Despite the fact that several highly successful computational models for motion detection have been established in flies and extended to applications in other fields like computer vision, several key processing steps in the optic lobes of the fly are still unresolved, especially in regard to their neuronal implementation. This is partly due to the fact that these computations take place at the dendrites of cells or in densely packed neuropils that are difficult to access electrophysiologically.

I tried to shed light on these intermediate neuronal computations by examining how visual features like velocity, direction and orientation are represented at different stages of motion vision. For this, I used calcium imaging to label different classes of neurons and quantify their activity in vivo while the animal was stimulated with visual motion patterns.

The first step of the study looks at dendritic integration of motion signals by the large lobula plate tangential cells.
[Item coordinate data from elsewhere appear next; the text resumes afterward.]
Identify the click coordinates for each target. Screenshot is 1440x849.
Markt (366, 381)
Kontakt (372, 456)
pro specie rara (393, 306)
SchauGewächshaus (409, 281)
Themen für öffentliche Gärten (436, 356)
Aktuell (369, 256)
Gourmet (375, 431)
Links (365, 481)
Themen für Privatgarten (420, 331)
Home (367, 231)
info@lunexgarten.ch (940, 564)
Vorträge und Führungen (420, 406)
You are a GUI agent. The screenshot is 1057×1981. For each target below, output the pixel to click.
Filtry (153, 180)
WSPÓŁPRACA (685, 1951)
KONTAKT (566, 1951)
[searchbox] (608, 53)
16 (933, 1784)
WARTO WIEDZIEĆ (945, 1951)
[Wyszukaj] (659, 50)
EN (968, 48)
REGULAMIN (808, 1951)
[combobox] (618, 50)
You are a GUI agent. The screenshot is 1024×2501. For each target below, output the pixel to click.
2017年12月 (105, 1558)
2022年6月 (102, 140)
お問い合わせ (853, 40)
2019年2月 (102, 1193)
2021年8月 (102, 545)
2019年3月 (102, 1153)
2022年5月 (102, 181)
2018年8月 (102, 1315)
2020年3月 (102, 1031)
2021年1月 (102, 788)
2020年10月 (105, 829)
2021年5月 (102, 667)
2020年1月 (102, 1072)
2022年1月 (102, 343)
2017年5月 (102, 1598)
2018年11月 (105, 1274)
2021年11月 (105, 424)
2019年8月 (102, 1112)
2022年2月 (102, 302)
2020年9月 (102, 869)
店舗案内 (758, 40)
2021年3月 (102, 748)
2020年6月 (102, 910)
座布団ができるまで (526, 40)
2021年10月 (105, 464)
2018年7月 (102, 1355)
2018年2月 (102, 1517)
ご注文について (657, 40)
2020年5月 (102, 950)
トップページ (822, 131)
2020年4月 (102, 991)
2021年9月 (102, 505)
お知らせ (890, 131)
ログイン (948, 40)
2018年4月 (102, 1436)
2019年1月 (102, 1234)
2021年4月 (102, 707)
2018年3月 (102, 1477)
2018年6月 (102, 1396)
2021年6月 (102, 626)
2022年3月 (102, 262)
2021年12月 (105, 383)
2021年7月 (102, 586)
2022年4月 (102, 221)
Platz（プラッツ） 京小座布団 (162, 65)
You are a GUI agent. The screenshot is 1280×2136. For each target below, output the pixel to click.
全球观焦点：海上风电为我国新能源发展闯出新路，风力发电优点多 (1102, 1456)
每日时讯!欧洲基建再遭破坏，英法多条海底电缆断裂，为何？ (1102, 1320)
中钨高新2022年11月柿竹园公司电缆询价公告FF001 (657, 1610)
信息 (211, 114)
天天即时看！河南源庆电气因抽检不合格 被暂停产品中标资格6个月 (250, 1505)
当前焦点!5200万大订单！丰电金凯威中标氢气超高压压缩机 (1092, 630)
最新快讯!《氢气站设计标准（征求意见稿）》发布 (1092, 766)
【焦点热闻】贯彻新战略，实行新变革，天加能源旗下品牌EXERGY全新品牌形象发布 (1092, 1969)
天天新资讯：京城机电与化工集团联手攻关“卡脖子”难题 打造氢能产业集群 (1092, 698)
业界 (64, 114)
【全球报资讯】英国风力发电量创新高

These neurons integrate and process inputs from large parts of the visual field in a fashion that is characteristic for each of these in¬dividually identifiable cells, with specific preferences for global motion directions. I was able to show that the dendrites of this cells display a patterns of localized motion preferences that forms a dendritic map of the visual field, thus creating a selective filter for complex motion patterns. Also, I could show that distributed inputs from contralateral neurons act as additional influences on these retinotopic patterns, shaping their layout in a way that could not be predicted through axonal recordings alone.

The second part of the study focuses on the putative input elements of the tangential cells, the cells of the medulla. These neurons form a complex retinotopic mosaic of columns which are connected by lateral interactions, and are believed to be one of the key neuropils for the extraction of image features in the fly visual system. Through a novel population staining method, I was able to introduce a calcium in¬dicator into these cells and examine their responses to motion as well as various flicker stimuli. The stained neurons, which consisted of columnar elements as well as tangential processes, exhibited strong motion responses, but did not show a distinct preference for a single motion direction like the cells of the lobula plate. Instead, many of them showed symmetry in their motion responses, preferring one pattern orientation over the other but not differentiating between opposite motion directions. Also, when stimulated with either bright ("on-") or dark ("off-") edges, the neurons responded to both, with spatial composition of inputs depending on the dye injection site: Some cells simply integrated spatially on- and off- signals with similar receptive fields, while other populations displayed an integration over spatially separated channels.

In the third chapter, I review some of the techniques developed and used during the study in the context of other methods for examining and influencing cellular acti¬vity through the application of calcium indicators, caged calcium and phototoxic dyes, which allow monitoring and manipulation of cellular networks on a single cell basis.